L'Editoriale / Bergamo Città
Lunedì 03 Luglio 2017
Ma Renzi non scordi
il percorso di Kohl
Quando Helmut Kohl perse le elezioni nel 1998 Matteo Renzi aveva 23 anni. La politica ha il potere di mettere a confronto figure tra loro distanti. Cos’ha in comune il vecchio cancelliere tedesco con il giovane politico italiano? Nulla. Li unisce tuttavia una qualifica: sono entrambi ex. L’italiano è fresco della sconfitta al referendum del 4 dicembre. Da allora è un ex presidente del Consiglio. Ma non demorde e soprattutto fatica a riconoscere il valore politico di una valutazione pubblica che porti il partito a capire gli errori fatti.

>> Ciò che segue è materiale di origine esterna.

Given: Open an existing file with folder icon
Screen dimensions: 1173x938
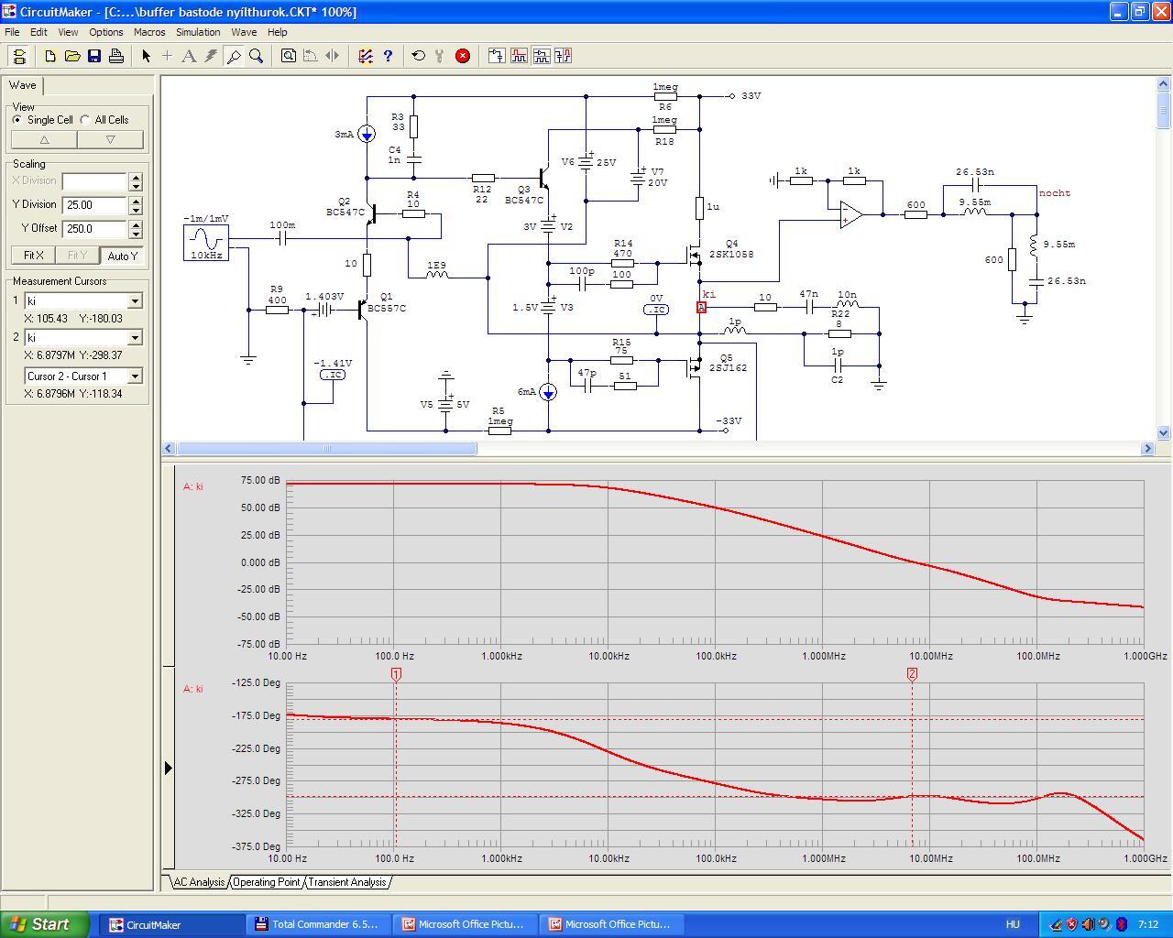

Il cancelliere Kohl è primatista nella permanenza al potere ed ha guidato la politica tedesca per 16 anni ininterrotti. Poi è stato sommerso dai no al suo governo e successivamente dagli scandali per i finanziamenti illeciti al suo partito. Si è trovato di colpo solo e da allora l’ha giurata a tutti. In primis al suo successore Angela Merkel, colpevole di aver preso il potere e di aver lasciato a lui solo la vergogna. Da quel momento è stata una lotta per la sopravvivenza. Era l’uomo della riunificazione tedesca, dell’unione monetaria e dell’euro. Ma sembrava che tutti se ne fossero scordati. C’è voluta la sua morte per far ritornare la memoria a molti. Per la prima volta un politico europeo ha trovato la celebrazione del suo funerale in un’istituzione comunitaria per eccellenza: il Parlamento di Strasburgo. Un onore dovuto. Il giovane Matteo non è andato al funerale. Kohl appartiene ad un’altra era, è vero, ma il suo lascito è di tutti. Forse un ricordo della sua opera di statista avrebbe aiutato i cittadini italiani delusi e smarriti a trovare la strada dei valori sui quali costruire una comunità.
Il Pd è quantomeno in una crisi d’identità e ricollegarsi alla tradizione dell’europeismo di Adenauer, Schumann , De Gasperi e quindi di Helmut Kohl è una sorta di spartiacque contro il risorgere dei nazional-populismi. E poi sul piano personale un politico dall’ego smisurato come Kohl è un punto di partenza per valutare il proprio comportamento in caso di sconfitta. Perché l’ex cancelliere si era adirato? Voleva di fatto un referendum sulla sua persona. Aveva sbagliato, e lo sapeva, ma riteneva che i meriti fossero di molto superiori alle sue debolezze. Così sembra fare l’ex enfant prodige della politica italiana. Ha avuto il merito di avviare il ricambio di una classe politica ormai consunta, di avviare una rottamazione che poteva essere meno offensiva per la dignità personale degli interessati, ma che era condivisa dalla stragrande maggioranza degli italiani. Le elezioni europee del 2014 gli hanno dato il 40%, di fatto un plebiscito e il lasciapassare per una nuova politica di risanamento del Paese.
Invece di mettere mano alle riforme della spesa pubblica e quindi alla riduzione degli sprechi, ad affrontare con mano ferma il male oscuro della corruzione e della criminalità organizzata, di trovare il coraggio di dire al Paese che senza una riduzione del debito pubblico il sistema Paese non ritorna alla competitività. Invece di tutto questo ha cominciato a dare mance, dagli ottanta euro in busta paga ai bonus alle varie categorie nella convinzione che solo così si conquista il favore dell’opinione pubblica. Il 4 dicembre ha detto che non è così. A quel punto dire mi sono sbagliato e poi tentare di ritornare dalla porta di servizio non aiuta. Per i politici così come per i banchieri vale solo un precetto: credibilità. Kohl la perdette quando si rifiutò di rivelare il nome del finanziatore occulto. Per Matteo Renzi la sfida è ancora aperta ma le disgrazie dell’ex cancelliere dicono che il percorso è impervio.